PCs (personal computers), workstations and servers can be connected to network through LANs (Local Area Networks). The initial form of Ethernet was 10Base-T, which still has main network technologies of LANs. However, 10Base-T Ethernet can no longer satisfy the needs of network transmission, due to the rising of a variety of network applications and increased data traffic, especially the rising of multimedia data with immense bandwidth requirements, such as voice, images and video. These requirements had thus propelled the generation of Fast Ethernet, i.e. 100 Base-T.
However, in the recent years, due to the expansion of the scale of the network and the wide spreads of network interconnections and network applications like VoD (Voice on Demand) and data centres, 10Base-T again failed to satisfy the increasing demands of the new network applications, thus Gigabit Ethernet (1000Base-T) is generated. Gigabit Ethernet provides a bandwidth of one gigabits per second at a lower cost in a simpler Ethernet architecture, and also smooth transitions from 10Base-T and 100Base-T Ethernet devices.

**WHAT NEEDS TO BE DONE**
Copy the Ethernet passage above word for word.

**EXTRACTED ENTRIES**
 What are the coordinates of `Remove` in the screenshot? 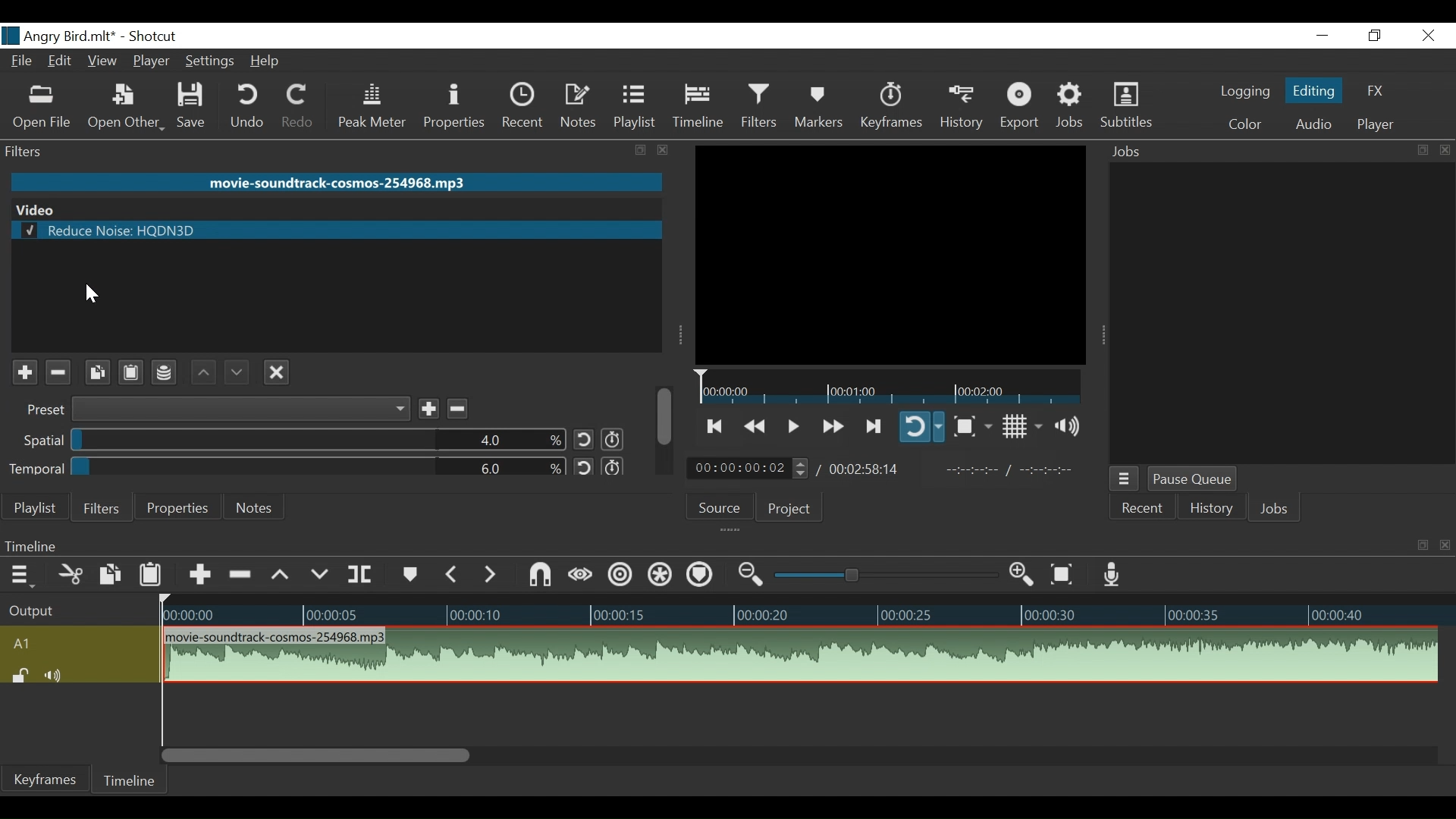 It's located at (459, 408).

--

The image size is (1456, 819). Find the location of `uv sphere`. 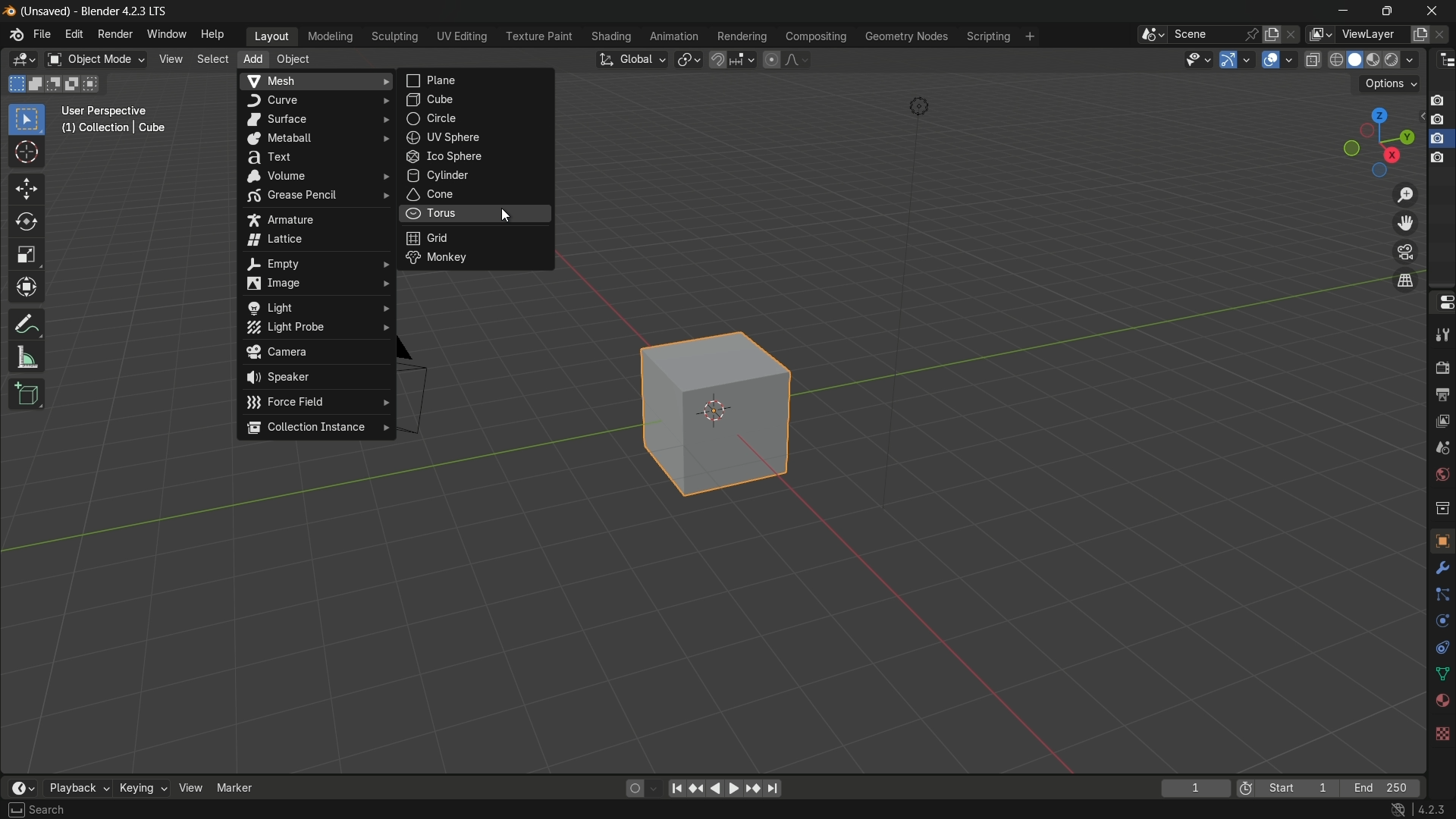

--

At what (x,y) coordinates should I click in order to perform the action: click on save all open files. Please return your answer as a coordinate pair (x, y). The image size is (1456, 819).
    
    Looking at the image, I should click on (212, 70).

**RESULT FOR THIS TASK**
PCs (personal computers), workstations and servers can be connected to network through LANs (Local Area Networks). The initial form of Ethernet was 10Base-T, which still has main network technologies of LANs. However, 10Base-T Ethernet can no longer satisfy the needs of network transmission, due to the rising of a variety of network applications and increased data traffic, especially the rising of multimedia data with immense bandwidth requirements, such as voice, images and video. These requirements had thus propelled the generation of Fast Ethernet, i.e. 100 Base-T.
However, in the recent years, due to the expansion of the scale of the network and the wide spreads of network interconnections and network applications like VoD (Voice on Demand) and data centres, 10Base-T again failed to satisfy the increasing demands of the new network applications, thus Gigabit Ethernet (1000Base-T) is generated. Gigabit Ethernet provides a bandwidth of one gigabits per second at a lower cost in a simpler Ethernet architecture, and also smooth transitions from 10Base-T and 100Base-T Ethernet devices.